• **Exercise**:
Beginning at the line that contains "Task: Click the" and ending at the last line of the records below, retype each line exactly and add nothing.

• **Input records**:
== Segment start ==

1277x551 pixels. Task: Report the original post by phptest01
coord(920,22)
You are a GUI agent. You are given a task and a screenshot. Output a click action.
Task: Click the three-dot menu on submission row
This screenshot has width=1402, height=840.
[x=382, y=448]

== Segment end ==

• **Solved exercise**:
Task: Click the three-dot menu on submission row
This screenshot has width=1402, height=840.
[x=382, y=448]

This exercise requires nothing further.